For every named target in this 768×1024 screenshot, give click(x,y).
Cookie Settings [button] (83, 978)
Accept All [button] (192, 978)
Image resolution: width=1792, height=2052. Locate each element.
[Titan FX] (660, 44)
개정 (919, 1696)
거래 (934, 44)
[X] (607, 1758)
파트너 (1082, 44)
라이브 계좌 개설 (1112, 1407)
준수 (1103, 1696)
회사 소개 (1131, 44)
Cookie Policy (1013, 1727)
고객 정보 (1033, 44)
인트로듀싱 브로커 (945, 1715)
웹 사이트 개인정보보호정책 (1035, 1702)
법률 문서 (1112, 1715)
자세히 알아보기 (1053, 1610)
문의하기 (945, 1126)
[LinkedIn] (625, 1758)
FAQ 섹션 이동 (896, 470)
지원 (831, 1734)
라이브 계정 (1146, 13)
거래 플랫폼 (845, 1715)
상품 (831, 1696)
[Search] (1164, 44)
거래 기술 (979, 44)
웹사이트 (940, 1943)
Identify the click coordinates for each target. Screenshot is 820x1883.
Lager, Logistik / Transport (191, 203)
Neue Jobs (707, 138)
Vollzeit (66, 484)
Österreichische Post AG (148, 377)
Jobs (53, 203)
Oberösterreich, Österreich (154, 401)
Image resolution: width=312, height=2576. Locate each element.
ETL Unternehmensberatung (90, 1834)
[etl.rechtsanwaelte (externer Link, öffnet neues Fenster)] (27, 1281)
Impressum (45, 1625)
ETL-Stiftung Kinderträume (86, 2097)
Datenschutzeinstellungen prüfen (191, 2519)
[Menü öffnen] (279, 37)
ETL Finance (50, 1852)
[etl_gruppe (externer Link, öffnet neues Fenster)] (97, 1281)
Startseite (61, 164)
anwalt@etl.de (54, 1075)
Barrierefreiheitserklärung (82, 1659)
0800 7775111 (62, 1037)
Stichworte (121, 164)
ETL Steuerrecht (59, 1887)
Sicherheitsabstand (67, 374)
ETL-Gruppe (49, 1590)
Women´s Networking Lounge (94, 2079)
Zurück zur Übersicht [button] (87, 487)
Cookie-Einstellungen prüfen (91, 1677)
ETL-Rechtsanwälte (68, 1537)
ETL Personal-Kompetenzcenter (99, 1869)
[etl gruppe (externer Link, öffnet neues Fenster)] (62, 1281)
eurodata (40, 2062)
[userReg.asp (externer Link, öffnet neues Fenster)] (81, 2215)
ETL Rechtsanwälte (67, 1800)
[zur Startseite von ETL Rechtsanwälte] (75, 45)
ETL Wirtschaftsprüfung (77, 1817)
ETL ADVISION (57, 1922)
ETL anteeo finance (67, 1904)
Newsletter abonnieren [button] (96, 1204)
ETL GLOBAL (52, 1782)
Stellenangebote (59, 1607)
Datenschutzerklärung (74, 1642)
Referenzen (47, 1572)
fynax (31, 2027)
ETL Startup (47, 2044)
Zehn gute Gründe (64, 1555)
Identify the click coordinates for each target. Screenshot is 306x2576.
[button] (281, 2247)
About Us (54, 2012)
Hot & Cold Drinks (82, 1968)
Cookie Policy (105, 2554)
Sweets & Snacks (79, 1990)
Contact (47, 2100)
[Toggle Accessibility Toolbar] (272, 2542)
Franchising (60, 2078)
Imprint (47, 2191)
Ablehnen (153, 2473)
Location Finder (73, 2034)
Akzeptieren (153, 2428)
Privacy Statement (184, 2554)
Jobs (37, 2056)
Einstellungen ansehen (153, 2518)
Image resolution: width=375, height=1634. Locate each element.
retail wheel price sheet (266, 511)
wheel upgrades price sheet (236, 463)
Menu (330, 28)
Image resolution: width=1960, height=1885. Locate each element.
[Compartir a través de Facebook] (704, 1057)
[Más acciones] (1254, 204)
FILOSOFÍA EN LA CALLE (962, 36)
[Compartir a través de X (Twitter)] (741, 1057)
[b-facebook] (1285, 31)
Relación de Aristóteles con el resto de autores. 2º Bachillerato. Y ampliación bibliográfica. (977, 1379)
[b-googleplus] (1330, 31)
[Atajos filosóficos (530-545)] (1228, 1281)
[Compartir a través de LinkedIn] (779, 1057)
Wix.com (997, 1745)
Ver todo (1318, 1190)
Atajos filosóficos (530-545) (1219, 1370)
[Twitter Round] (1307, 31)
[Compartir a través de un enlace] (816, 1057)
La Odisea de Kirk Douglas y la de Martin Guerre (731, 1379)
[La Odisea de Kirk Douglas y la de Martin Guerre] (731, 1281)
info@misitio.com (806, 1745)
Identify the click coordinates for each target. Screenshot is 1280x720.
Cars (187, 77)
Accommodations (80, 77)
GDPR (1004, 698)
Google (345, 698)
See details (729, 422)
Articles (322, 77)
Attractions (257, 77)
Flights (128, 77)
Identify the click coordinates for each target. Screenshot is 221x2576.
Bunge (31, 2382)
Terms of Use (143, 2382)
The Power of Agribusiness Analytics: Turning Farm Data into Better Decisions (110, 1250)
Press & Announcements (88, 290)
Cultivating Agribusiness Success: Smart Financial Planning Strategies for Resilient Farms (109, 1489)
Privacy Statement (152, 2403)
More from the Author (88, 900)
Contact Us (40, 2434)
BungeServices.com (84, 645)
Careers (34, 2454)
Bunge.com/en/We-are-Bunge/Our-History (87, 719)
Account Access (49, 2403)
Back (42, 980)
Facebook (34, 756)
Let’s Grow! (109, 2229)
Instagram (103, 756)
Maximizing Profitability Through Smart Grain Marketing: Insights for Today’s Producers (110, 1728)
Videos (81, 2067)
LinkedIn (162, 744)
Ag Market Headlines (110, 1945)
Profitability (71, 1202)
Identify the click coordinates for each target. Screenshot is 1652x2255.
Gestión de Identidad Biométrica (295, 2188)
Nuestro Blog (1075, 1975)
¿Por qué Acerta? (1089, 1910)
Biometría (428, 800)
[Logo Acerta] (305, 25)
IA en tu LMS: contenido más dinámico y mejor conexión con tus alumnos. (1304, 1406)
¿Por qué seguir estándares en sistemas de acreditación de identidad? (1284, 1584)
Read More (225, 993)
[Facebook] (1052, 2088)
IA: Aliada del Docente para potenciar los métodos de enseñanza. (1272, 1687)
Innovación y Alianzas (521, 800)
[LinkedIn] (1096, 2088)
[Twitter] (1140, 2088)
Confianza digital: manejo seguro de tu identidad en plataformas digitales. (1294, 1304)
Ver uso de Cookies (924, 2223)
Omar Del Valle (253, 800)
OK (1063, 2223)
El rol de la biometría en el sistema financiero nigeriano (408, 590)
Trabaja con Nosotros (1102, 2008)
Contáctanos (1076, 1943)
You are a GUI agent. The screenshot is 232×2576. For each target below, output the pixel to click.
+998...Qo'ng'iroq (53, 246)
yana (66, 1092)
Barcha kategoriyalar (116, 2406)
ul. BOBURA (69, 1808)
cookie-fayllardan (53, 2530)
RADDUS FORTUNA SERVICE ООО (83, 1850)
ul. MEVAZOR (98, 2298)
-*-*-
* WORK INSTRUCTIONS
Return only the number of lines above in which the string "sheet" occurs.

* RESULT
2